Text extract →
After this bug is fixed, MAX(x) - MIN(x) will be doing math on a double integer that is representative of the DATE and/or TIME, but it is not a number that aught to have math done on it since the result is most likely meaningless.  

For example, 2010-10-09 07:06:05 would be converted internally to this integer; 20101009070605.  Returning 20101009070605 - 20000101000000 = 100908070605 is useless as a datetime interval because it does not consider leap years or the actual length of a 'month'.  The appropriate DATE/TIME functions do consider leap years and do not attempt to return an interval in years or months, which are inexact periods of time.  (Please note that 3934 is the real number of days between 2000-01-01 and 2010-10-09 including Feb 29 in 2000, 2004 and 2008.)

I am working on a fix that consistently converts string DATE/TIME types to these large integers even when used with MIN/MAX and other aggregate functions, but that is not the recommended way to do math on DATE and TIME types.
[23 Nov 2009 21:18] Bugs System
A patch for this bug has been committed. After review, it may
be pushed to the relevant source trees for release in the next
version. You can access the patch from:

  http://lists.mysql.com/commits/91355

3208 Kevin Lewis	2009-11-23
      Bug#47631 - Math on DATETIME types is now consistently done as a longlong.
     @ mysql-test/r/cast.result
        Expanded and improved this test while checking for similarities to Bug#47631. All of these results were correct before the fix for 47631.
     @ mysql-test/r/func_time.result
        Bug#47631 - Math on DATETIME types is now consistently done as a longlong.  This afected the results of tests that referred to now()-now().  
        Added an array of tests that were used while debugging 47631.
     @ mysql-test/r/sysdate_is_now.result
        Bug#47631 - Math on DATETIME types is now consistently done as a longlong.
     @ mysql-test/t/cast.test
        Expanded and improved this test while checking for similarities to Bug#47631. All of these results were correct before the fix for 47631.
     @ mysql-test/t/func_time.test
        Bug#47631 - Math on DATETIME types is now consistently done as a longlong.  This afected the results of tests that referred to now()-now().  
        Added an array of tests that were used while debugging 47631.
     @ sql/item.cc
        Bug#47631 - Added Item::is_time(), similar to Item::is_datetime()
     @ sql/item.h
        Bug#47631 - Added Item::is_time(), similar to Item::is_datetime()

Problem set →
a: Please answer these from the DATETIME bug report:
(i) What integer would 2010-10-09 07:06:05 be converted to internally?
(ii) How many days lie between 2000-01-01 and 2010-10-09?
(iii) What was added in sql/item.cc?
b: Carry the DATETIME bug report on from its last line with a few more sentences in the same style.
The records that come after this are separate material with no connection to the DATETIME bug report.

Record excerpts →
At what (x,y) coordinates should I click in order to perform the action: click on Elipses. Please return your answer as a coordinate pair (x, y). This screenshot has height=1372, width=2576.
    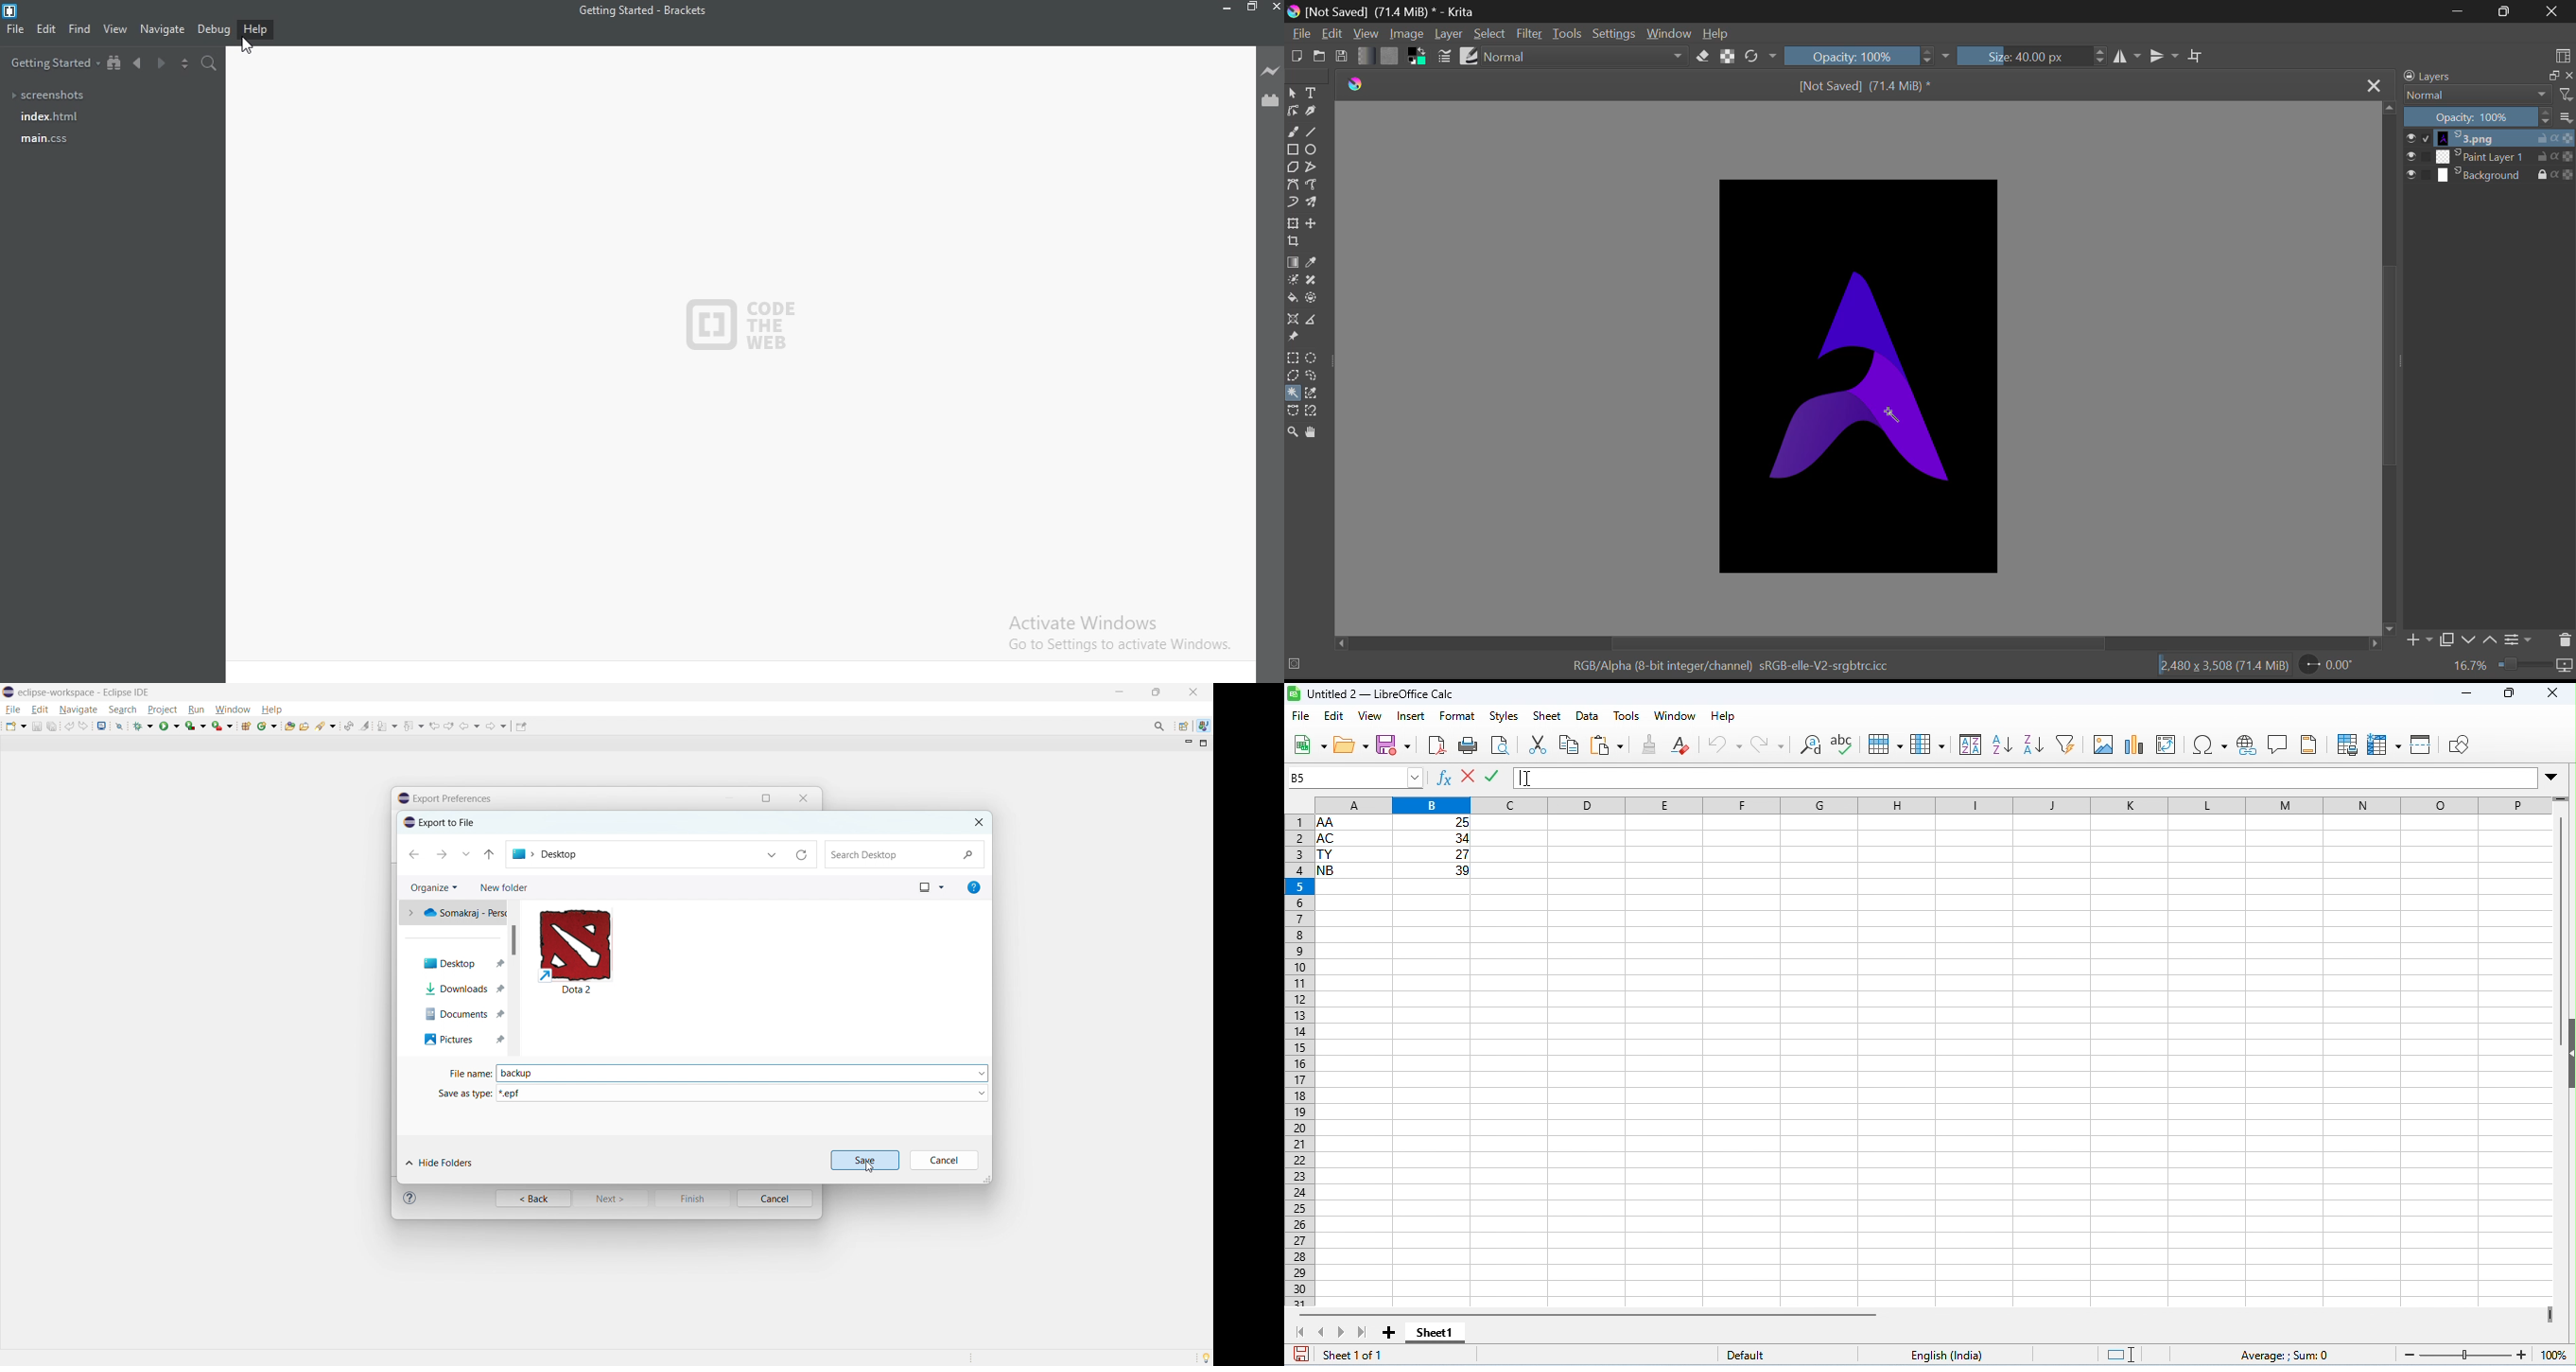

* * *

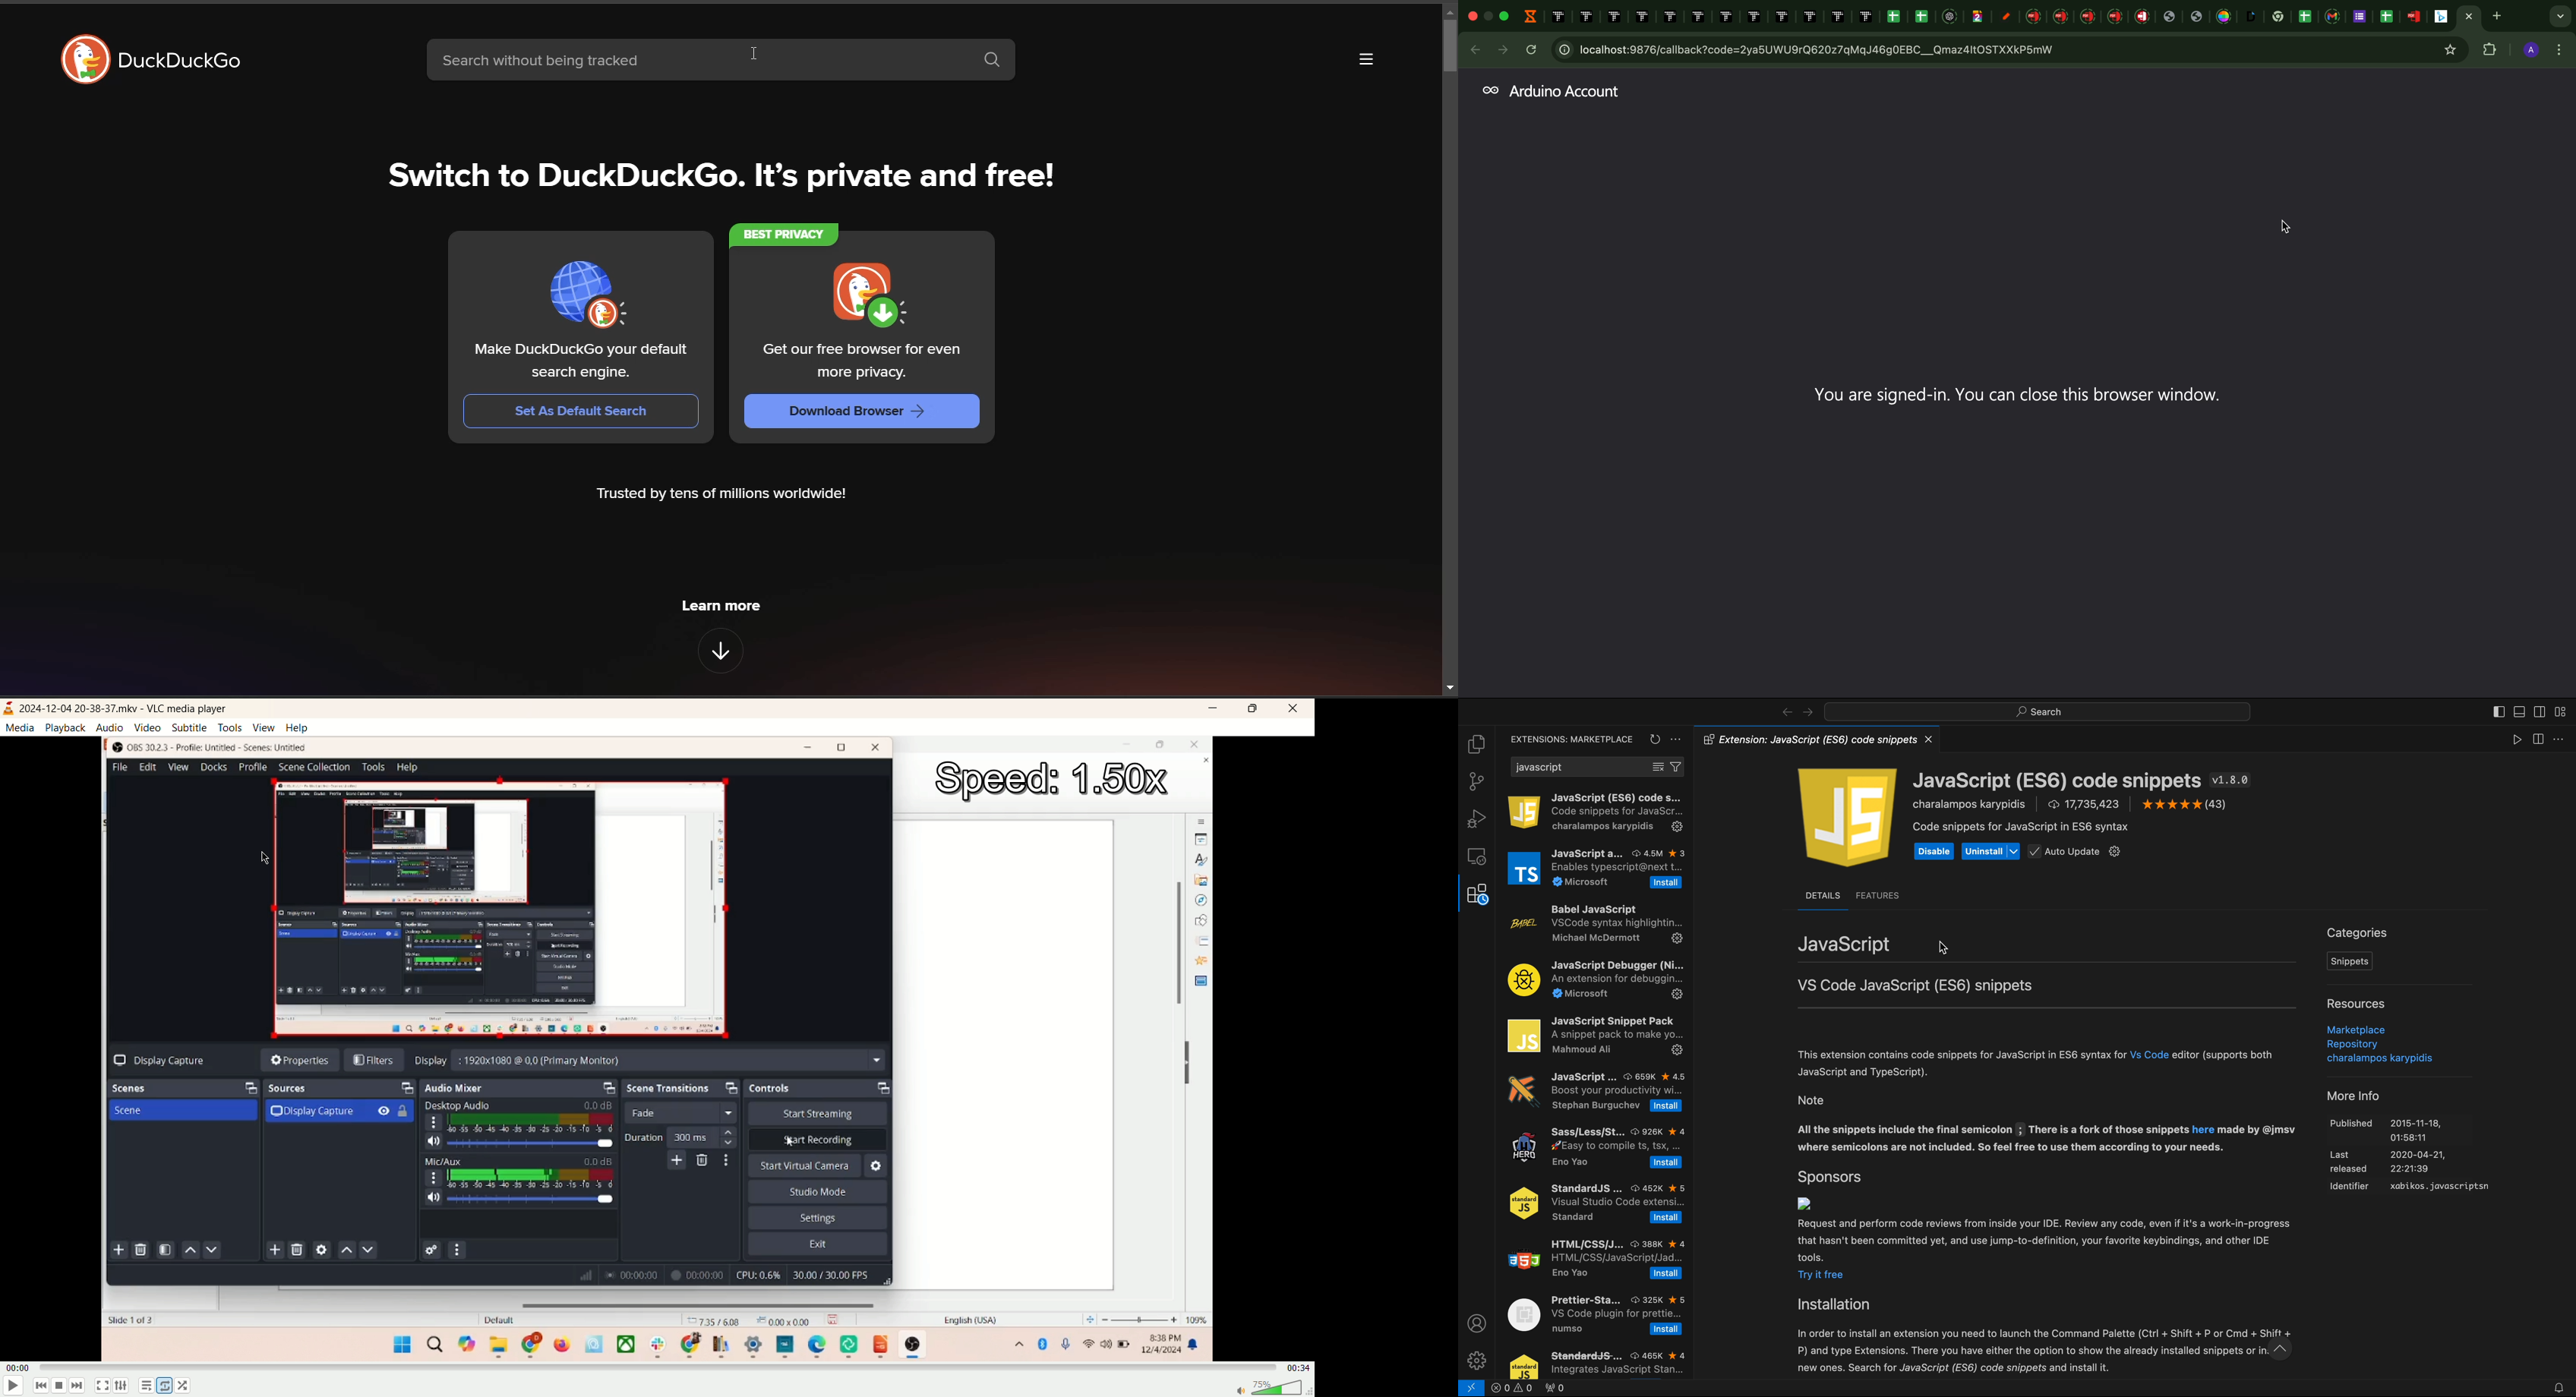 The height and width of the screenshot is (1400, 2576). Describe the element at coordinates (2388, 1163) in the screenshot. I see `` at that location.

Exercise answers →
a:
(i) 20101009070605
(ii) 3934
(iii) Item::is_time(), similar to Item::is_datetime()

b:
     @ sql/item_func.cc
        Bug#47631 - Math on date and time types is now consistently done as a longlong.  This is accomplished by setting the Item_func_minus::hybrid_type to INT_RESULT in calls to fix_length_and_desc and by doing the correct conversion to this longlong by calling get_datetime_value() or get_time_value().
     @ sql/item_func.h
        Bug#47631 - Math on DATETIME types is now consistently done as a longlong.
     @ sql/mysql_priv.h
        Bug#47631 - Allow get_time_value() to be called from item_func.cc like get_datetime_value() is.
[26 Nov 2009 16:58] Evgeny Potemkin
Our manual describes the "-" operator as a numeric one, see http://dev.mysql.com/doc/refman/5.1/en/numeric-functions.html. This means that the correct result isn't guaranteed for any argument types but the numeric ones.
In order to subtract DATE/DATETIME values you should use appropriate functions, see http://dev.mysql.com/doc/refman/5.1/en/date-and-time-functions.html.
Because of this it's not a bug.
[11 Jan 2010 16:44] Paul DuBois
Reclassifying as docs bug, assigning to myself.
[11 Jan 2010 16:48] Paul DuBois
Thank you for your bug report. This issue has been addressed in the documentation. The updated documentation will appear on our website shortly, and will be included in the next release of the relevant products.

Added a note to http://dev.mysql.com/doc/refman/5.1/en/numeric-functions.html:

Arithmetic operators apply to numbers. For other types of values,
alternative operations may be available. For example, to add date
values, use DATE_ADD(); see
http://dev.mysql.com/doc/refman/5.1/en/date-and-time-functions.html.